What Tullow Is Giving Up
Under the new arrangement, Tullow walks away from two rights it held onto when it first sold its Kenyan business. The company will terminate its claim to ongoing Kenyan royalty payments and give up its back in right with Gulf Energy, an option that would have let Tullow take a 30 percent stake in any future development phases at no cost. In exchange, Auron Energy will pay the extra 9 million dollars on top of what Tullow already stood to collect.
Chief Executive Officer Ian Perks framed the move as part of a broader push to unlock value and shore up the balance sheet. He said accelerating the 9 million dollar payment secures near term cash while simplifying the company’s remaining portfolio, and pointed to it as evidence of continued momentum in delivering against strategic priorities.
How the Original Kenya Deal Was Structured
To understand why this update matters, it helps to revisit the original sale. Tullow agreed in July 2025 to hand its entire Kenyan business, held through Tullow Kenya BV, to Auron Energy for a minimum cash consideration of 120 million dollars, marking the British explorer’s full exit from a country where it had drilled since 2010. The company completed that sale in September 2025 after clearing regulatory approval from the Competition Authority of Kenya and separating Tullow Kenya from the wider group.
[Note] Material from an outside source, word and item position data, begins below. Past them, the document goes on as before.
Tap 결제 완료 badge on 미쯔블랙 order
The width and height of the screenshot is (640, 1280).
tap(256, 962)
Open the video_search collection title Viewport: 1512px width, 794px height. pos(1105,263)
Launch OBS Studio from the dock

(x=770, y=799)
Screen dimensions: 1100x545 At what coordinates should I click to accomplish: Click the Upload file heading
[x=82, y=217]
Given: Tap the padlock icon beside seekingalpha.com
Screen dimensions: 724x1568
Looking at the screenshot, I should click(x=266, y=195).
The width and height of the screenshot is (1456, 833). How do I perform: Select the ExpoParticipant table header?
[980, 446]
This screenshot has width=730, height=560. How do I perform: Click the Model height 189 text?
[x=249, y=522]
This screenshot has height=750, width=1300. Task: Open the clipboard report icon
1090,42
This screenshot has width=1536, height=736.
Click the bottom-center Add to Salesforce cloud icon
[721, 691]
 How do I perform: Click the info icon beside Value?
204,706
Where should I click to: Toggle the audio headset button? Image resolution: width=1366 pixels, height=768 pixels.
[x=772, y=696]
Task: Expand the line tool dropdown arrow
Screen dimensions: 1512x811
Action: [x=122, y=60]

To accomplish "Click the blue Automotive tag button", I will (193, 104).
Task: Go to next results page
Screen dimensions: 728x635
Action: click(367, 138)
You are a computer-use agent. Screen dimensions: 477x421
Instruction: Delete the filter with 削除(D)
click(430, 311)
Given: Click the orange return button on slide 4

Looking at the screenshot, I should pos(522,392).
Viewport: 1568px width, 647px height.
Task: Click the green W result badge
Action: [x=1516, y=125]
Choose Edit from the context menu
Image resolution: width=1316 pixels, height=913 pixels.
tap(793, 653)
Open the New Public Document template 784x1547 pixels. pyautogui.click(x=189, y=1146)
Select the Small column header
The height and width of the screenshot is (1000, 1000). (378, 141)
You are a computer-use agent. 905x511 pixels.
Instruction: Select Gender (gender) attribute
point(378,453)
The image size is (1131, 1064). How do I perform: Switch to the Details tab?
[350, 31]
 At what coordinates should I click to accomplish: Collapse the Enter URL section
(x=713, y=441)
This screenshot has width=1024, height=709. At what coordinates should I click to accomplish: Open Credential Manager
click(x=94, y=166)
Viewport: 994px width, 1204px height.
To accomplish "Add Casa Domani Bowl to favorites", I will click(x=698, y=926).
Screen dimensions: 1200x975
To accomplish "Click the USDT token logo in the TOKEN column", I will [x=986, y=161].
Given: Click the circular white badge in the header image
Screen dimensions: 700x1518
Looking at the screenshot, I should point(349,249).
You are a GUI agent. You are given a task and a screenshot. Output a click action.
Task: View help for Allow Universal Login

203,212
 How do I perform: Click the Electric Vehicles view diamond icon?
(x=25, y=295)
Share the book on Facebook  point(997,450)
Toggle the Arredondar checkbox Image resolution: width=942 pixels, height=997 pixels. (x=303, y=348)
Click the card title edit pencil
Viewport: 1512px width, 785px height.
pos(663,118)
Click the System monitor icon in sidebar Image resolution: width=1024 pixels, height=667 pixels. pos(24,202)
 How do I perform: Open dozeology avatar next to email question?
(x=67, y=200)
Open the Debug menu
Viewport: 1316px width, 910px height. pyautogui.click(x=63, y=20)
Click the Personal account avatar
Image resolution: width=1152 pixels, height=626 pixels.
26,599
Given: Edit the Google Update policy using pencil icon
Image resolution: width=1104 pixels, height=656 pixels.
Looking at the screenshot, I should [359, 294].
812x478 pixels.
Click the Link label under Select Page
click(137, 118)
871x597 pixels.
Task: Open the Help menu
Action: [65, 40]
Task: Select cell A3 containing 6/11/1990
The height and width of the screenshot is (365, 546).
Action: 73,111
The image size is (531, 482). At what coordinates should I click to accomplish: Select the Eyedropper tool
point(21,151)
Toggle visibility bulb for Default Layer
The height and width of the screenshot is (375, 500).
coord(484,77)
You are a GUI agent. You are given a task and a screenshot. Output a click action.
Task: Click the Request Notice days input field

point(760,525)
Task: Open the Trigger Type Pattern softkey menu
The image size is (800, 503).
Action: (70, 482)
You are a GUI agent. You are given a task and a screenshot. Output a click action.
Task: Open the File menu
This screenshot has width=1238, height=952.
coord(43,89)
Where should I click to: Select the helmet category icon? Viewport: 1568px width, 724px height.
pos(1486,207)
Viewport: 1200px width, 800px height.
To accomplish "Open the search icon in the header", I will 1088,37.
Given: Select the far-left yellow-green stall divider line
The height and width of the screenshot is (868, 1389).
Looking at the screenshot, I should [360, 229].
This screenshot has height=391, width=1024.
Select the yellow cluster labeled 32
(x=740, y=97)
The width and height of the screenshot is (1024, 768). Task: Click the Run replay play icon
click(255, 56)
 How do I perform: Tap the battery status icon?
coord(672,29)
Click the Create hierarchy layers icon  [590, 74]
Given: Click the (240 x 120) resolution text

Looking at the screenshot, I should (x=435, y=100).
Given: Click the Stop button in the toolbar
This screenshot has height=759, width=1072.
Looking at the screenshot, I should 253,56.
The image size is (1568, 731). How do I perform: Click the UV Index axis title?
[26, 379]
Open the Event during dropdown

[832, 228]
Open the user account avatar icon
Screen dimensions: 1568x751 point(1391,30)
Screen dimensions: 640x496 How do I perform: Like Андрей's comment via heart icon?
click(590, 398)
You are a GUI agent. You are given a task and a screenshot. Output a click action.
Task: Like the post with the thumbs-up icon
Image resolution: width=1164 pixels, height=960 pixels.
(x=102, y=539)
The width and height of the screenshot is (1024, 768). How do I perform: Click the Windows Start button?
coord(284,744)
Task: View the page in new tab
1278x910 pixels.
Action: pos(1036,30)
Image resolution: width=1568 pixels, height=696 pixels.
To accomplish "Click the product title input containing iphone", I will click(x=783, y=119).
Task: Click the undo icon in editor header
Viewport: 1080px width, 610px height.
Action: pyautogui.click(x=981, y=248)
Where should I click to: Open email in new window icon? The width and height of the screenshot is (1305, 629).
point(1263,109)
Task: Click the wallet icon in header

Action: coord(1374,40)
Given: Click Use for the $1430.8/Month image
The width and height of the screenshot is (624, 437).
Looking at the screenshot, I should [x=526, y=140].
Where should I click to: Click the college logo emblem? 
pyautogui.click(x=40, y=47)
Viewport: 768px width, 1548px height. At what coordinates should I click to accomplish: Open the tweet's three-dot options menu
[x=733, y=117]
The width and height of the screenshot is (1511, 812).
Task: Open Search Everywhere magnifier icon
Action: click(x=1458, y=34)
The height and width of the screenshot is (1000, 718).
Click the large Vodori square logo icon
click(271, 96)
The payment structure split the 120 million dollars into three tranches. Tranche A, worth 40 million dollars, landed on completion in September 2025. Tranche B, another 40 million dollars, arrived in March 2026 once the Field Development Plan gained approval. Tranche C, the final 40 million dollars, remains untouched by this week’s announcement and stays on the books, payable no later than June 30, 2033.
Tranche C Still Hinges on Oil Prices
That last tranche comes with conditions attached. Quarterly payments of 2 million dollars begin in the third quarter of 2028, but only if Dated Brent oil prices average at least 65 dollars a barrel during the preceding quarter. If the full 40 million dollars has not landed by the June 2033 deadline, Auron Energy must pay whatever remains outstanding as a single lump sum, regardless of where oil prices sit at that point.
Beyond Tranche C, Tullow had also retained a royalty stream worth 0.5 dollars per barrel, calculated against 80 percent of production, along with the option to buy back into future development. This week’s transaction closes out both of those claims permanently, trading long term upside tied to Kenyan oil output for money in hand today.
A Pattern of Trimming Exposure for Cash
Tullow’s decision to cash out early on these residual rights fits a broader pattern the company has followed since exiting Kenya. The Kenya sale ran alongside a separate 307 million dollar disposal of its Gabon business in 2025, part of a wider effort to cut debt and focus resources on higher margin West African production.
Giving up a royalty stream and a back in option might look like leaving money on the table, but for a company prioritizing balance sheet strength over speculative future upside, a guaranteed 9 million dollars today carries more weight than a conditional claim on Kenyan oil that depends on both future exploration success and Brent prices holding above 65 dollars a barrel. Proceeds from the transaction will go toward strengthening Tullow’s balance sheet, with completion and receipt of funds expected by July 17, 2026.